Branding on a Shoe String
Pop over to the business section of your local bookstore, and you’ll find the shelves lined with dozens of books about branding. In addition, articles about branding abound in the business magazines, and a small army of consultants stand ready to lead focus groups, compile surveys, write reports, and make recommendations for branding your catalog.
But if you’re like most of the start-up catalogers with which our firm, Olson, Kotowski & Co., has worked over the years, you’re probably chronically short of two things: time and money. Fortunately, forging a unique brand identity isn’t all that difficult or expensive—if you apply a little common sense and some entrepreneurial thinking.
Beware of “Me-Too”Brand Identity
When most catalogers talk about the need to “brand” their catalog, they’re usually talking about their “brand identity”—the graphics, photographs, words, logos, typefaces and other elements their customers see when they pick up the catalog—the things that give the catalog its personality. So, by definition you can’t differentiate (i.e., brand) your catalog by doing what your competition is already doing.
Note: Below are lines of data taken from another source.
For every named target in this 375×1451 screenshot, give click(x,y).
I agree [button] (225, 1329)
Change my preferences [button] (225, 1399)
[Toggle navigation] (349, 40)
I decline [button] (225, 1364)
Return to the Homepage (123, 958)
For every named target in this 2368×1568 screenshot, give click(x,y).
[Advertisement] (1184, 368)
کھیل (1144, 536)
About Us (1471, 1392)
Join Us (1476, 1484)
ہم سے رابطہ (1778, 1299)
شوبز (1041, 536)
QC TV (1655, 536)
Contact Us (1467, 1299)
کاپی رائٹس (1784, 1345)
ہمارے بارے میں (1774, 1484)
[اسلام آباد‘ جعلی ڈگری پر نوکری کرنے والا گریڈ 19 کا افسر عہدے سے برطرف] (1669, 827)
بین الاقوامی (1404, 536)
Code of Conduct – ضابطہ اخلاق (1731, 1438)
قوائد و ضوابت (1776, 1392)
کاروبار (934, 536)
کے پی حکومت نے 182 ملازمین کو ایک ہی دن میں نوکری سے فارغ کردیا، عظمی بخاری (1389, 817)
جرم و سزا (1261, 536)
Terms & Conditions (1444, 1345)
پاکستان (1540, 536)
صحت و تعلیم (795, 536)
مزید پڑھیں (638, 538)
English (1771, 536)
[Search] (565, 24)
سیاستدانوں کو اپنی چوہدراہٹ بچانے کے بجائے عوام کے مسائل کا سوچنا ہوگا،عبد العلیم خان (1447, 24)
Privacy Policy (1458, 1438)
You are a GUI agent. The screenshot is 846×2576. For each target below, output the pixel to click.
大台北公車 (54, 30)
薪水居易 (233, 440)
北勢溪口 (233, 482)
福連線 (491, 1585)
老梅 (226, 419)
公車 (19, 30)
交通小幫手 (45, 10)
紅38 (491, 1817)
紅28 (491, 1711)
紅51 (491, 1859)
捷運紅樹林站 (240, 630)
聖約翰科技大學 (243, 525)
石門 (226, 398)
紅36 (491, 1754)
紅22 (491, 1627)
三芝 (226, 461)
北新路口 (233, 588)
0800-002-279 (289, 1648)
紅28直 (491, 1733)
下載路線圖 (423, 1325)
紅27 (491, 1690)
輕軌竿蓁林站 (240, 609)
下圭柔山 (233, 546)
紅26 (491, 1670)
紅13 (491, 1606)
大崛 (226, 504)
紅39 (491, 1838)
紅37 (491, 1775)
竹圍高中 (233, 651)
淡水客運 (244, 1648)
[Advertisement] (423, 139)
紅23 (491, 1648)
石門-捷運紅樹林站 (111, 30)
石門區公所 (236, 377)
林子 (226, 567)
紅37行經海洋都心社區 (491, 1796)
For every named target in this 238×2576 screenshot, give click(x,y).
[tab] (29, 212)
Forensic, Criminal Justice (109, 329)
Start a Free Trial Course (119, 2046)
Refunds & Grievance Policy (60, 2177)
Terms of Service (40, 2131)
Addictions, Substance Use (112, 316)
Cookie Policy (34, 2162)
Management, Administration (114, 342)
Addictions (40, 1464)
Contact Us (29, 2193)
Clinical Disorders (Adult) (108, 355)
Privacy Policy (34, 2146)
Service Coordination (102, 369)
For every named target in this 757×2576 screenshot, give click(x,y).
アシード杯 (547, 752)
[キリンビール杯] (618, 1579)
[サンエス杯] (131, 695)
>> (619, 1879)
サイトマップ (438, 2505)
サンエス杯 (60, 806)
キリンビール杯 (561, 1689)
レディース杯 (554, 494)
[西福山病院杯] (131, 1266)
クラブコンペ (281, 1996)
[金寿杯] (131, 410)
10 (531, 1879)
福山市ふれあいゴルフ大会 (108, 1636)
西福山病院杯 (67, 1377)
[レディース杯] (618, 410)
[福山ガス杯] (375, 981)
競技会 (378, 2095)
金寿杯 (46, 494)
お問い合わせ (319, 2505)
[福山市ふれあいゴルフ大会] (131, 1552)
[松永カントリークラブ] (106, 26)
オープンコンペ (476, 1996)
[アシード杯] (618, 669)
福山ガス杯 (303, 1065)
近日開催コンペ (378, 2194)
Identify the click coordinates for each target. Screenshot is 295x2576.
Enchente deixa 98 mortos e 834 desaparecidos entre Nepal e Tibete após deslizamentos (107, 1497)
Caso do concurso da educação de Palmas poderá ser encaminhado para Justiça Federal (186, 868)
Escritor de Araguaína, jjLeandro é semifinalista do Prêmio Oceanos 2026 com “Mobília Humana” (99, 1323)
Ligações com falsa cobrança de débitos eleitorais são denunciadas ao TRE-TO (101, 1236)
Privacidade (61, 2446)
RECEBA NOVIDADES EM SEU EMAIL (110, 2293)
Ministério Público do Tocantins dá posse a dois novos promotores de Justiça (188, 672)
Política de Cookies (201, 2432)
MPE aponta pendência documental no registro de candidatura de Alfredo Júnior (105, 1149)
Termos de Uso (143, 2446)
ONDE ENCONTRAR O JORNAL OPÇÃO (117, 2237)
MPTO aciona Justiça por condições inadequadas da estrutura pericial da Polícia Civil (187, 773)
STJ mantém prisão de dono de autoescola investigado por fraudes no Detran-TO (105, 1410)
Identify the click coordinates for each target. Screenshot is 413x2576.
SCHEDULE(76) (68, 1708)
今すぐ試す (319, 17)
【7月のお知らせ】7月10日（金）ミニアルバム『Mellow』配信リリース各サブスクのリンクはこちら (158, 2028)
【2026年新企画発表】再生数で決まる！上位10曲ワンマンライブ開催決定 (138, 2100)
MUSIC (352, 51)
Sounds simple, doesn’t it?
Yet as I write this, five different computer catalogs stare back at me from my desk. All use bright colors, screaming headlines and covers packed with products, each competing for the viewer’s attention.
To even the seasoned buyer, these five catalogs are indistinguishable from one another. Swap their logos, and you’d have a nearly impossible time telling them apart. They have little or no unique brand identity. I predict within the next few years, half of them will disappear from our mailboxes, victims of “me-too” branding.
Some fashion catalogs also have fallen into the “me-too” trap. Is sans serif type with a lot of leading in vogue now? You’ll find at least a half dozen catalogs using it until the next “way cool” type treatment comes along. Are blown-out backgrounds the latest photo trend? You can count on seeing it over and over again as art directors embrace the “new look”... until the next new look arrives.